The different units operated in the process or the process installation of the present invention are furthermore integrated by feeding the hydrogen produced in certain processes, such as in olefins synthesis, as a feed stream to the processes that need hydrogen as a feed, such as in hydrocracking. In case the process and the process installation is a net consumer of hydrogen (i.e. during start-up of the process or the process installation or because all hydrogen consuming processes consume more hydrogen than produced by all hydrogen producing processes), reforming of additional methane or fuel gas than the fuel gas produced by the process or the process installation of the present invention may be required.

The following numerical references are used in FIGS. 1-5:

Although the invention has been described in detail for purposes of illustration, it is understood that such detail is solely for that purpose and variations can be made therein by those skilled in the art without departing from the spirit and scope of the invention as defined in the claims.

It is further noted that the invention relates to all possible combinations of features described herein, preferred in particular are those combinations of features that are present in the claims.

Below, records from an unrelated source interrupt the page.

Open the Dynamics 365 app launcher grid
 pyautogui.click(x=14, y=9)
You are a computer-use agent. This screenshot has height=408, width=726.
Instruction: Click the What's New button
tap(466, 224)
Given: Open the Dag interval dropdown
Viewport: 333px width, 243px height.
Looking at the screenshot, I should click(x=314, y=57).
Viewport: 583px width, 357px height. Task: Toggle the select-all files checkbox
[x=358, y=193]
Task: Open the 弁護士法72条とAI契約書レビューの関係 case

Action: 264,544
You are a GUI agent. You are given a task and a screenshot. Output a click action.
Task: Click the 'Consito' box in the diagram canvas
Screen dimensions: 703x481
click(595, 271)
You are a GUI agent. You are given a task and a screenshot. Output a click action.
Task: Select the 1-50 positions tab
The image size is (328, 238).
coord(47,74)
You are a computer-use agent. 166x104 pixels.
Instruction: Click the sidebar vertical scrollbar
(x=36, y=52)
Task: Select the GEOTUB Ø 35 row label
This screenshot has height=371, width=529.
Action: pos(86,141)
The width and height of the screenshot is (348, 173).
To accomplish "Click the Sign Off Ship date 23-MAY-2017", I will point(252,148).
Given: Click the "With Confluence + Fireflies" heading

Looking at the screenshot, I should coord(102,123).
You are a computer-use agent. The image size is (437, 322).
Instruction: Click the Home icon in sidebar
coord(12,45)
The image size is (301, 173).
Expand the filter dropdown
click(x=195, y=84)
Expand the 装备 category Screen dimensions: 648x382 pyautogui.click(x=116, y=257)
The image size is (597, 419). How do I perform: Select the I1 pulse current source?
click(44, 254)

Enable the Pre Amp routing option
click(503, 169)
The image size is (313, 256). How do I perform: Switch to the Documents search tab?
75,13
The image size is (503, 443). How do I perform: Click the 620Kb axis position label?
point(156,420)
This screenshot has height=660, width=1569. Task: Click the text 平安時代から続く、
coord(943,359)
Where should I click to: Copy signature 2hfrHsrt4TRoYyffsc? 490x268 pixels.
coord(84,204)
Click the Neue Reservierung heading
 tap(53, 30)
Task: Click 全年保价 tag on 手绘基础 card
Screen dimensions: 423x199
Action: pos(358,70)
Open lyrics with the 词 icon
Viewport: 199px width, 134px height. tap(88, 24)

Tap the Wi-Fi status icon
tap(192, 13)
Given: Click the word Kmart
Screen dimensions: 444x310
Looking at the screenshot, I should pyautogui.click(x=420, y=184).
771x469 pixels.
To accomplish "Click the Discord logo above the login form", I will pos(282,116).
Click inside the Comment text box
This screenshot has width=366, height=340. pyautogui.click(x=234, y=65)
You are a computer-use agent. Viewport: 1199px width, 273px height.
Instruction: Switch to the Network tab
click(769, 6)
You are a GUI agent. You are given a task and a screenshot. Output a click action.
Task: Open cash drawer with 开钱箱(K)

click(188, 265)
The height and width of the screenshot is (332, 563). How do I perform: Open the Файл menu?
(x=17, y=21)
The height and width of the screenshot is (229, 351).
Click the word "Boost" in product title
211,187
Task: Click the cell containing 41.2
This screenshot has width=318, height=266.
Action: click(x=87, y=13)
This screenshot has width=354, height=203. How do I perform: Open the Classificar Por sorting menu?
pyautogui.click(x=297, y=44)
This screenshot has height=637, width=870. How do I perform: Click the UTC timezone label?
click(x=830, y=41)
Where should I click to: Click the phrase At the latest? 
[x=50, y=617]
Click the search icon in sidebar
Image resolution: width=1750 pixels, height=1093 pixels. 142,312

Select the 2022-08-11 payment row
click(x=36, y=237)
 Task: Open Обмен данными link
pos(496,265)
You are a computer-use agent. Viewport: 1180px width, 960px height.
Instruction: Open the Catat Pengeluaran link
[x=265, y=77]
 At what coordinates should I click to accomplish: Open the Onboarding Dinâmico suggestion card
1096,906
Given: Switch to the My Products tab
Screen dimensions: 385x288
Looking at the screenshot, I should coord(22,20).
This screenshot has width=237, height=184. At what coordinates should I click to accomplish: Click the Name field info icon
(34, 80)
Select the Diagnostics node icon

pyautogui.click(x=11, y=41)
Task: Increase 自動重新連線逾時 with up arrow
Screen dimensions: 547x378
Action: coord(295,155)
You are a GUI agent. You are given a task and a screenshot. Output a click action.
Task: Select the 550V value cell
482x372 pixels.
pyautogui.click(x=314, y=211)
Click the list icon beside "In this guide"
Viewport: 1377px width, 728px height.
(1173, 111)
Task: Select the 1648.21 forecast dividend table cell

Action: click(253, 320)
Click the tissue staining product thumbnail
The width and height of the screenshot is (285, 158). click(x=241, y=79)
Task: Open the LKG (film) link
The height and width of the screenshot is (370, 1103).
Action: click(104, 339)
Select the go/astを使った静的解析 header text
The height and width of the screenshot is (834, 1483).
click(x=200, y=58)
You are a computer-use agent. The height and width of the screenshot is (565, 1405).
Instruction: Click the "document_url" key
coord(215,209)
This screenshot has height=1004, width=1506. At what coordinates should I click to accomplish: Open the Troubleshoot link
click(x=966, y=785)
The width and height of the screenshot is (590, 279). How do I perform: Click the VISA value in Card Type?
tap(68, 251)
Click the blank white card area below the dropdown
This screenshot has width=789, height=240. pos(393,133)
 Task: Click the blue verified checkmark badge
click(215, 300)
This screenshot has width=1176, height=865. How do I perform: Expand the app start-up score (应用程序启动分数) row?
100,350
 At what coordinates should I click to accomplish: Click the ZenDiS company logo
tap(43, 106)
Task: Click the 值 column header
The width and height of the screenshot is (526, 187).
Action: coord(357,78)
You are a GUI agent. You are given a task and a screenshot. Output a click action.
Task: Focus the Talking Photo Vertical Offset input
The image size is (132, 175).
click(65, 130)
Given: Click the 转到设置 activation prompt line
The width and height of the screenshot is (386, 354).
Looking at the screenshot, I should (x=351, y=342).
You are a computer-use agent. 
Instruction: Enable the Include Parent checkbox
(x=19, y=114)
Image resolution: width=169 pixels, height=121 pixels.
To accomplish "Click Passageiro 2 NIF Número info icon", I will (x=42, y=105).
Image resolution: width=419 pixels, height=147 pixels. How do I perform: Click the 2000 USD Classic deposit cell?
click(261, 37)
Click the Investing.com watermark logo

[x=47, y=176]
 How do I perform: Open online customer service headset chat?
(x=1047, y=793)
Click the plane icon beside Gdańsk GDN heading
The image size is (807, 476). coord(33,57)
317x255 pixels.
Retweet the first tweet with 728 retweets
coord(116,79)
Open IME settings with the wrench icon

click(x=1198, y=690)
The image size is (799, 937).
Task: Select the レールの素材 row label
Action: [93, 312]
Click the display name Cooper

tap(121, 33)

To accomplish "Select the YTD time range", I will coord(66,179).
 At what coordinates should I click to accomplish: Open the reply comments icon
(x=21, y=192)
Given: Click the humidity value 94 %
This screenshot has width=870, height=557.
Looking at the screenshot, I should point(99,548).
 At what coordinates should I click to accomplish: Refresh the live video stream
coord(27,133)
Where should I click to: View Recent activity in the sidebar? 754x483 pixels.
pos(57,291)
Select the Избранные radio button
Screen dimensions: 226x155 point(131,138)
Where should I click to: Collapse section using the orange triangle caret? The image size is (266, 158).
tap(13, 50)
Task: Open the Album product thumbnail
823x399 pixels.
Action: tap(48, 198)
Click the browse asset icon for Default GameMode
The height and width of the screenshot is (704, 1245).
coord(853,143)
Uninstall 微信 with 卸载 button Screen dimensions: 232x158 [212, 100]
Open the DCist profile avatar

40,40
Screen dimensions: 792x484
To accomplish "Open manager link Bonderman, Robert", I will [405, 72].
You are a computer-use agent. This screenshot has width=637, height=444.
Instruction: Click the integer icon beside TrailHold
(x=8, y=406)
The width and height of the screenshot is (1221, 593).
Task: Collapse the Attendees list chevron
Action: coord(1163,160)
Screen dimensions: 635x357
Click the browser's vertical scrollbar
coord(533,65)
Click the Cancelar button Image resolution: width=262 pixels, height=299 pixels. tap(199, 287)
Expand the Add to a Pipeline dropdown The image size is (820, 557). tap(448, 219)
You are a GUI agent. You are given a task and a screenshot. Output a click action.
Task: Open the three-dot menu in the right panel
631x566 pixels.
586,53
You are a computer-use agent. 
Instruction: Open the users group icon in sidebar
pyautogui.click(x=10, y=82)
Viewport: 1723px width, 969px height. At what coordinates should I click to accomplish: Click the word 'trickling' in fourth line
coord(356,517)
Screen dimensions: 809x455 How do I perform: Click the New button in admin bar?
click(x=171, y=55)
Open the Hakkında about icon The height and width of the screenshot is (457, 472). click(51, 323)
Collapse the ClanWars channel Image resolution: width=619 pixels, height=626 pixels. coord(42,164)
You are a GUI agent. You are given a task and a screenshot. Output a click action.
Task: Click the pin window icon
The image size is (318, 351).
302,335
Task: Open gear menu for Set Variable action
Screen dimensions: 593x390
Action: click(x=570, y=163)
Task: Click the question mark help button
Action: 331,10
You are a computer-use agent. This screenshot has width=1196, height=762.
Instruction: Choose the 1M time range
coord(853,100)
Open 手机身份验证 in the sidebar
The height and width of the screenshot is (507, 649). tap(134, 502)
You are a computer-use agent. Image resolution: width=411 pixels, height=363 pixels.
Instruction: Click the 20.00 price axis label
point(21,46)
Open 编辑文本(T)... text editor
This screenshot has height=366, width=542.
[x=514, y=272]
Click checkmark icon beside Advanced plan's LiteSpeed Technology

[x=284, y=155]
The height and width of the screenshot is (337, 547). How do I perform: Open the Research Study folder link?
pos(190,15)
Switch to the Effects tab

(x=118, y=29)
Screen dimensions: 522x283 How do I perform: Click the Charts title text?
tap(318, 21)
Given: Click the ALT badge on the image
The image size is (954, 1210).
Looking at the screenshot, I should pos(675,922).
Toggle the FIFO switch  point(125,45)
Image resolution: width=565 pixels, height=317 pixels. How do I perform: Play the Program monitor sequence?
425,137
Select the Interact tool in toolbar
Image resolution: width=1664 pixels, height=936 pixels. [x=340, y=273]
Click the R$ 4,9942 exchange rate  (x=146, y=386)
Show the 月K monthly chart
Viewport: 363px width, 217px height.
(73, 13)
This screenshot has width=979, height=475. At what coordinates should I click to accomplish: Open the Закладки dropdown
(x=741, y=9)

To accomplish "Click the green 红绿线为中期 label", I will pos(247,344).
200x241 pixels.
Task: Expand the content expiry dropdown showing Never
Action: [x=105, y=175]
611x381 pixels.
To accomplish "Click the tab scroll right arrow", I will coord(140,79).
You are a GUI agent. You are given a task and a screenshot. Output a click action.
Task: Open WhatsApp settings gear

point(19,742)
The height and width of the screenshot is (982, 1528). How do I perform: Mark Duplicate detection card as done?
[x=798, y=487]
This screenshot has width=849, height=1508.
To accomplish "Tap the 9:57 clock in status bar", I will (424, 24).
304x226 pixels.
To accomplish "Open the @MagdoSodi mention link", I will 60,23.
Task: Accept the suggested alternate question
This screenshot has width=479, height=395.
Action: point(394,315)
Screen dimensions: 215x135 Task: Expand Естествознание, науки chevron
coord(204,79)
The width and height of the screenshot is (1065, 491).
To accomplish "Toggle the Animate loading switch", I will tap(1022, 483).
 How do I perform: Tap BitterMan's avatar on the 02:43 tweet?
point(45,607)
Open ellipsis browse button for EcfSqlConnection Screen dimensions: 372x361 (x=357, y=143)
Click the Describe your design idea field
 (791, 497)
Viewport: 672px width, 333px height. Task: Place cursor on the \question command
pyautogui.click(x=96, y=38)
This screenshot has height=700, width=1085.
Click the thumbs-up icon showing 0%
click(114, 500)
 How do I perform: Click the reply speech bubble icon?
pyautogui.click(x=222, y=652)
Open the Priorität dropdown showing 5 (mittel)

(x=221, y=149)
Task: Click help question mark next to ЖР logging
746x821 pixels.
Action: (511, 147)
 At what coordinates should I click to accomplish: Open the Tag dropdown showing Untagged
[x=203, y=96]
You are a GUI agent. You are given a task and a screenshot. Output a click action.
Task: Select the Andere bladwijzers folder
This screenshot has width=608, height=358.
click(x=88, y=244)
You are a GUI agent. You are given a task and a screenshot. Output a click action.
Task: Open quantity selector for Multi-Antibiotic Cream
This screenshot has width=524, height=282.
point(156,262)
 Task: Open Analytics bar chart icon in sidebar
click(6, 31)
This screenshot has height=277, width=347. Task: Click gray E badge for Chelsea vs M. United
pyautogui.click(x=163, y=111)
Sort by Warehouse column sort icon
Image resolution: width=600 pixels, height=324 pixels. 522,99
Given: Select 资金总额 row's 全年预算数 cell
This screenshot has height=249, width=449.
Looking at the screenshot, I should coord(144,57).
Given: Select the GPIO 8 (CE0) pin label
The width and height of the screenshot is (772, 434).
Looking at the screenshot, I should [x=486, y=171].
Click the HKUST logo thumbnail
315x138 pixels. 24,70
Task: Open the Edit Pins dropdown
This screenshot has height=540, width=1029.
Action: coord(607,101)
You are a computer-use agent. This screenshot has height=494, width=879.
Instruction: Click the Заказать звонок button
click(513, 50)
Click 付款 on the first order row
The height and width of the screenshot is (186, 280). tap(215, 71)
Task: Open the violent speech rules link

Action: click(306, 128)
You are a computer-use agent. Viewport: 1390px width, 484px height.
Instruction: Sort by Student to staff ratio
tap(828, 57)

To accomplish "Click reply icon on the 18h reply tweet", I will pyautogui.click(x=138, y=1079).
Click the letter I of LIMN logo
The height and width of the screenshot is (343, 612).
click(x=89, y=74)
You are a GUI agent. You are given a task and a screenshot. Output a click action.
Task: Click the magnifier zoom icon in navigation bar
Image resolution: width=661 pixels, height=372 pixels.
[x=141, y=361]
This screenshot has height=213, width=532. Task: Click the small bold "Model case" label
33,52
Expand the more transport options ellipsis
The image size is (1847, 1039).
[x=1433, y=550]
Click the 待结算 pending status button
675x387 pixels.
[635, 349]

It is noted that the term “comprising” does not exclude the presence of other elements. However, it is also to be understood that a description on a product comprising certain components also discloses a product consisting of these components. Similarly, it is also to be understood that a description on a process comprising certain steps also discloses a process consisting of these steps.

The present invention will now be more fully described by the following non-limiting Examples.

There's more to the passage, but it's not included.